* _EXERCISE DETAILS_:
Copy the items below word for word, from their first line up to and including the line that contains "legend-item: V = 0,0052". Leave the pictures out of your copy.

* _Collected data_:
◆ ◆ ◆ ◆ ◆ ◆ ◆

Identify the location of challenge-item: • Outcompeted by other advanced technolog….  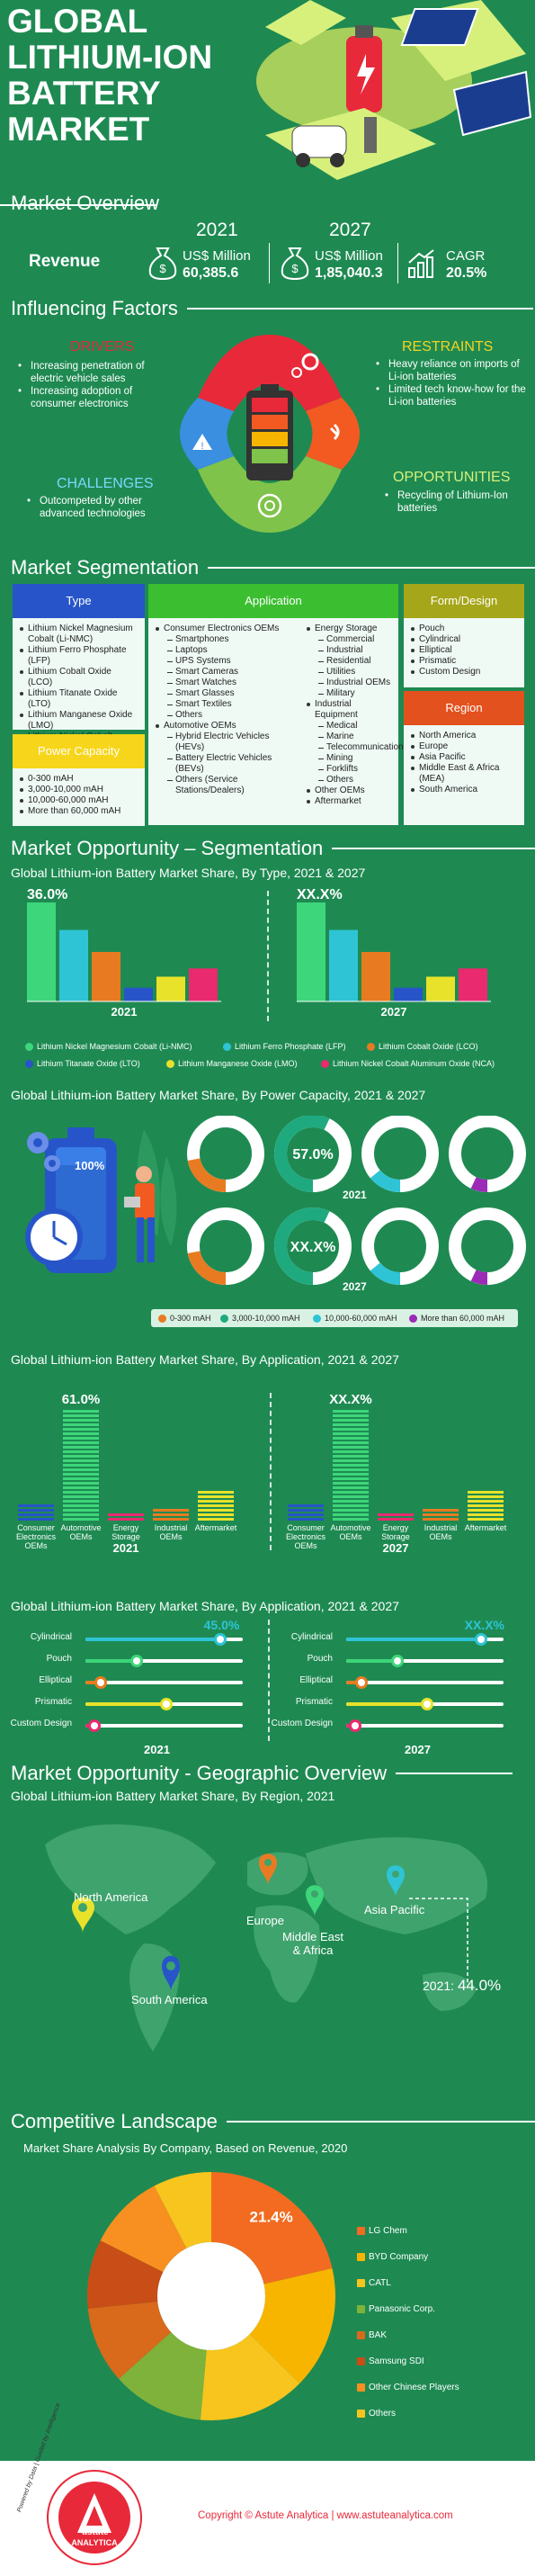
(86, 508).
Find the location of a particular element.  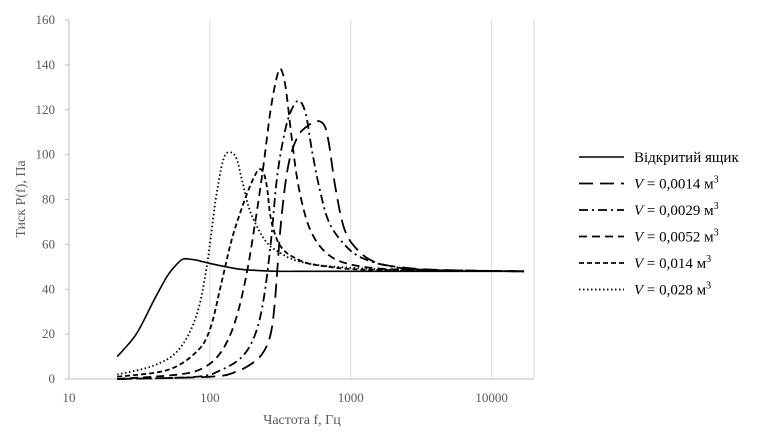

legend-item: V = 0,0052 м3 is located at coordinates (649, 237).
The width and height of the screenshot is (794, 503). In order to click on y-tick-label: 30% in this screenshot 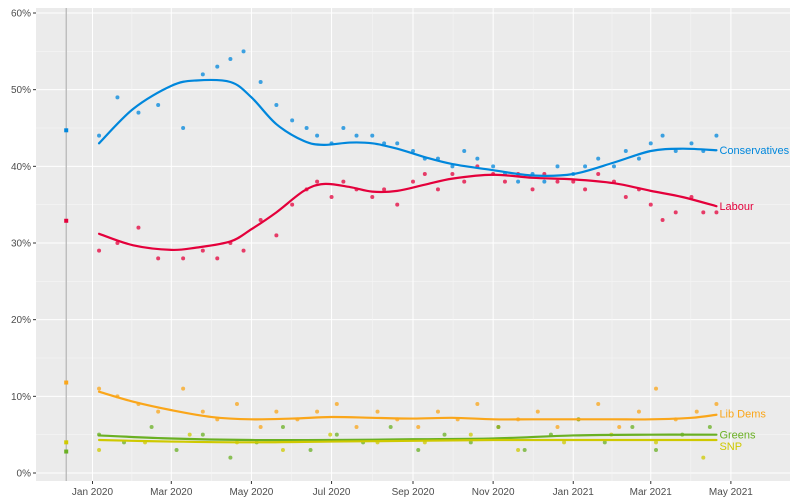, I will do `click(21, 244)`.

◆ ◆ ◆ ◆ ◆ ◆ ◆

* _EXERCISE SOLUTION_:
Identify the location of challenge-item: • Outcompeted by other advanced technolog….  
(86, 508).
Find the location of a particular element.  

legend-item: V = 0,0052 м3 is located at coordinates (649, 237).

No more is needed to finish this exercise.